= Nicholas Hereford =

English priest and Lollard leader (died 1940)

Nicholas [of] Hereford (died 1420) was an English Bible translator, Lollard, reformer on the side of John Wycliffe, Fellow of The Queen's College, Oxford and Chancellor of the University of Oxford in 1382. He was a Doctor of Theology, which he achieved at Oxford University in 1382.

==Biography==

His name probably came from the southwestern English city of Hereford. Nicholas studied at the University of Oxford, and was ordained a priest in 1370 and earned in 1382 the degree of Doctor of Theology.
Nicholas criticized the luxury of the Church and reaffirmed the right of every Christian to attain his own faith by reading the Bible.
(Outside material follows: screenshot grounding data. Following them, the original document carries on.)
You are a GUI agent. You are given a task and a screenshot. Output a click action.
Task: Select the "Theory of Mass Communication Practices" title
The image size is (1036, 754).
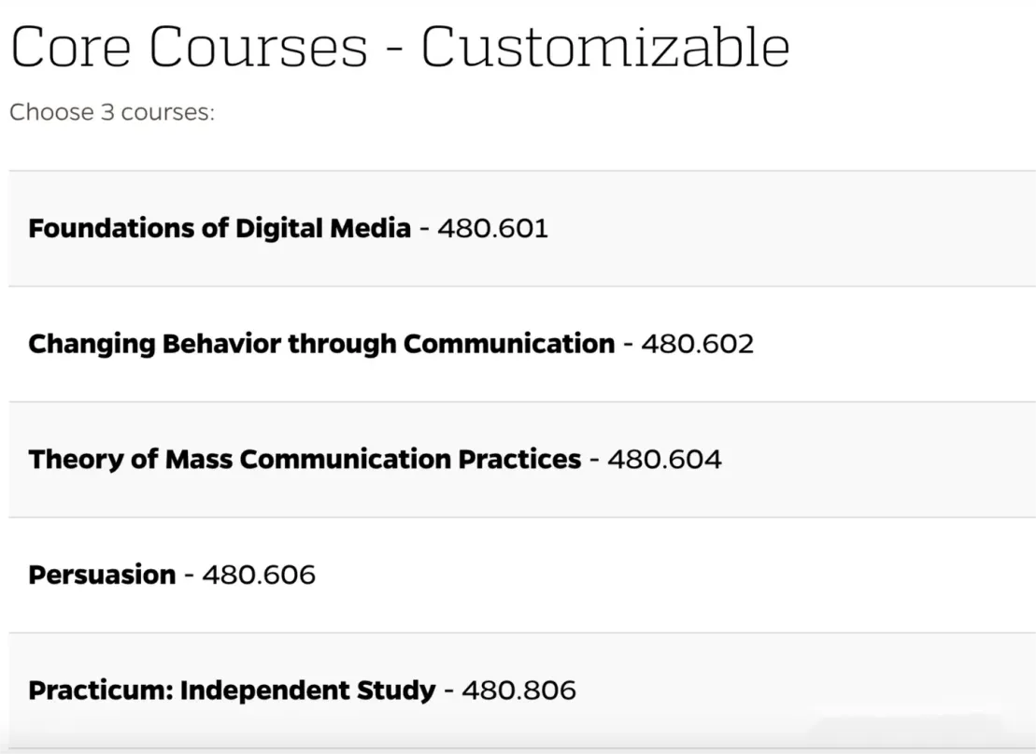pos(305,460)
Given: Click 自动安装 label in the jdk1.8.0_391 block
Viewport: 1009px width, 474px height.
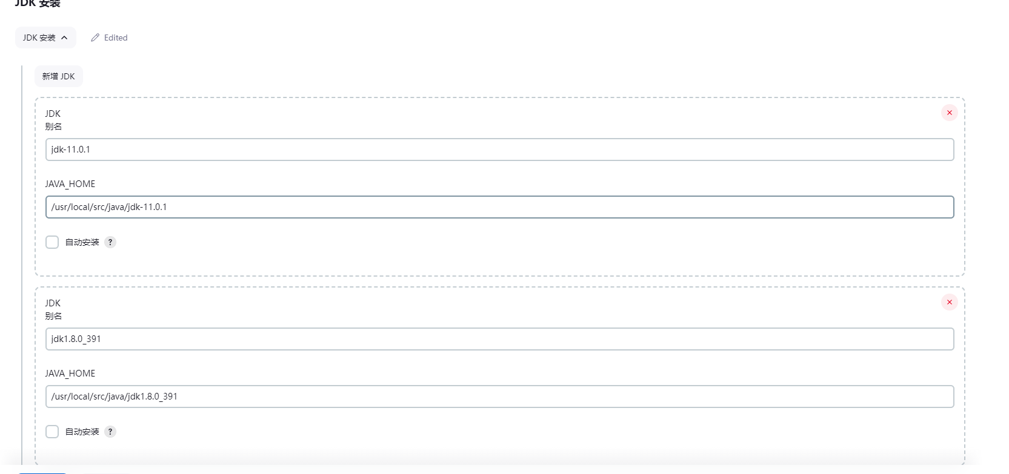Looking at the screenshot, I should click(82, 432).
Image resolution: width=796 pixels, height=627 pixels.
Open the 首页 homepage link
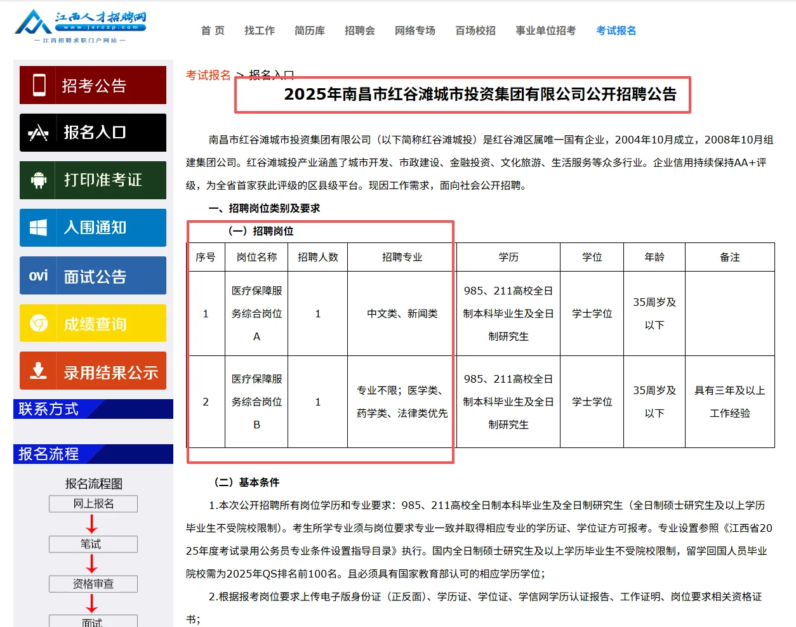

Nicholas collaborated in producing the English-language version of the Bible known as Wycliffe's Bible. He is believed to have been entrusted with the translation of the Old Testament, the major part of which was completed by 1382. He was condemned with Wycliffe and other Lollards for their views and had to appear in 1382 at the court of the Archbishop of Canterbury to revoke. When they refused to revoke their views, they were excommunicated. He immediately traveled to Rome to appeal his excommunication before Pope Urban VI, but was imprisoned. During a popular uprising against the Pope in June 1385, he escaped and traveled back to England. Upon his return, however, he was re-imprisoned by William Courtenay, the Archbishop of Canterbury, and his writings were confiscated and destroyed by order of King Richard II of England.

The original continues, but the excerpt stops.